Who Discovered It? Claude Shannon
Why Is This One of the 100 Greatest?
Every time you surf the Net, download an article, print from your computer screen, use
a cell phone, rent a DVD, or listen to a CD, you do so because of Claude Shannon’s discovery. The whole digital revolution started with Claude Shannon’s discovery that information
can be turned into digital bits (single blocks) of information and treated like any physical
flow of matter.
Shannon made information physical. His discovery allowed physicists and engineers
to switch from analog to digital technologies and opened the door to the Information Age.
His 1948 article describing the digital nature of information has been called the Magna
Carta of the Information Age.
How Was It Discovered?
Claude Shannon was born in rural Michigan in 1916 and grew up with a knack for
electronics—turning long fences of barbed wire into his private telephone system, and earning money rebuilding radios. He studied for his doctorate in mathematics at the Massachusetts Institute of Technology (MIT). His professors described him as brilliant, but not
terribly serious as a student, spending his time designing rocket-powered Frisbees and
juggling machines.
However, his 1938 master’s thesis (written as part of his studies) startled the world of
physics.

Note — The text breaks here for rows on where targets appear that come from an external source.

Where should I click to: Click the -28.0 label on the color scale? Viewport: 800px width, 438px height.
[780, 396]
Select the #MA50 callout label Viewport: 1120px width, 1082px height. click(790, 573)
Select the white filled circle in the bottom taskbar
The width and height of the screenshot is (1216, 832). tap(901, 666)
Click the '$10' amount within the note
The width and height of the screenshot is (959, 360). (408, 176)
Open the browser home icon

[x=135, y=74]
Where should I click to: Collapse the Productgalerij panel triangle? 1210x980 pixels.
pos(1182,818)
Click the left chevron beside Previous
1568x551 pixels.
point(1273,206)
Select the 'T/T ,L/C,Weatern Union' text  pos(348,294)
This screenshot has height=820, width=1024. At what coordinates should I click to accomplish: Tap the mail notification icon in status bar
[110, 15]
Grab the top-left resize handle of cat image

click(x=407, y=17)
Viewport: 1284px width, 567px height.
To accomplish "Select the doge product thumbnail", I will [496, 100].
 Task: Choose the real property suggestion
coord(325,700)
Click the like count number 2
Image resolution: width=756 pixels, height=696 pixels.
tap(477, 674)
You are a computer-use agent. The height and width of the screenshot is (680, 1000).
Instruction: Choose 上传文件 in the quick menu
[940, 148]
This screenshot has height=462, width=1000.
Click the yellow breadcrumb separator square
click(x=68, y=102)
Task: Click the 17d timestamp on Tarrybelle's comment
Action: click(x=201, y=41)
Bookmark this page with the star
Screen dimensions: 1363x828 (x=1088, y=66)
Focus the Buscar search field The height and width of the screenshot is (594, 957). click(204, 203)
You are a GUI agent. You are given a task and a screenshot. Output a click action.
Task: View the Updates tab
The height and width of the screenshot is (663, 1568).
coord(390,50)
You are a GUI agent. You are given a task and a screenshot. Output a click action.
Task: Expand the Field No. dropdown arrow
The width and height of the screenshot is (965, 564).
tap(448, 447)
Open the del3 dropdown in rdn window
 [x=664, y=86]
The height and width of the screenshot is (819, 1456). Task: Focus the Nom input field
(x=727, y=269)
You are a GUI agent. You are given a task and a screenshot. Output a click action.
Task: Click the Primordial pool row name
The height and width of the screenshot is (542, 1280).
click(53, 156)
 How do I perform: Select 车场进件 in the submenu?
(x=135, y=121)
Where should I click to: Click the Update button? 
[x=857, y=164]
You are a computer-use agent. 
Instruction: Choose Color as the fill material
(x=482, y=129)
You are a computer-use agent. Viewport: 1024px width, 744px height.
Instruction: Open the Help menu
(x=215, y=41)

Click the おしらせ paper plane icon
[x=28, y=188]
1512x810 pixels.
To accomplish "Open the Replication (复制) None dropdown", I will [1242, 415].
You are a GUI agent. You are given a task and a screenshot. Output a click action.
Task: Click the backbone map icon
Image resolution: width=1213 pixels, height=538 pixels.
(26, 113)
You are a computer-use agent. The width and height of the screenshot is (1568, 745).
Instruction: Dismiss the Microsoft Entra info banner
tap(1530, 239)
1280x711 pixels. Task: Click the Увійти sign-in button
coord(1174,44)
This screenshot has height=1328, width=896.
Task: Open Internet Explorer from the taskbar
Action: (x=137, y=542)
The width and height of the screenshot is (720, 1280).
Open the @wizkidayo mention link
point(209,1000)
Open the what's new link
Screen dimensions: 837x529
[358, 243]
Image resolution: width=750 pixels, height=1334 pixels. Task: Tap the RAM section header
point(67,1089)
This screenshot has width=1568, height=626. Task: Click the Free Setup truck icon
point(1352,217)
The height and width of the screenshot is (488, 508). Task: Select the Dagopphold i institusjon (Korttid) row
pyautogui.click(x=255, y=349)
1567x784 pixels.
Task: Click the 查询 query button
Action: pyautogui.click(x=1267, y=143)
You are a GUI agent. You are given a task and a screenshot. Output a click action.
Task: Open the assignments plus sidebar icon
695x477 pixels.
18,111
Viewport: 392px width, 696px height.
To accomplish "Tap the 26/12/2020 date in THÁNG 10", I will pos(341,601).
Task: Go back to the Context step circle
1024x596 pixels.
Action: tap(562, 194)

In it Shannon described the perfect match between electronic switching circuits
and the mathematics of nineteenth-century British genius George Boole. Shannon showed
that a simple electronic circuit could carry out all of the operations of Boolean symbolic
logic. This was the first time anyone had showed that more than simple mathematics could
be embodied in electronic circuits. This student thesis opened the door to digital computers,
which followed a decade later.
After graduation Shannon was hired by Bell Telephone Laboratories in New Jersey.
Engineers there faced a problem: how to stuff more “information” into a noisy wire or microwave channel. They gave the job to Claude Shannon, even though he was best known for
riding a unicycle through the lab hallways.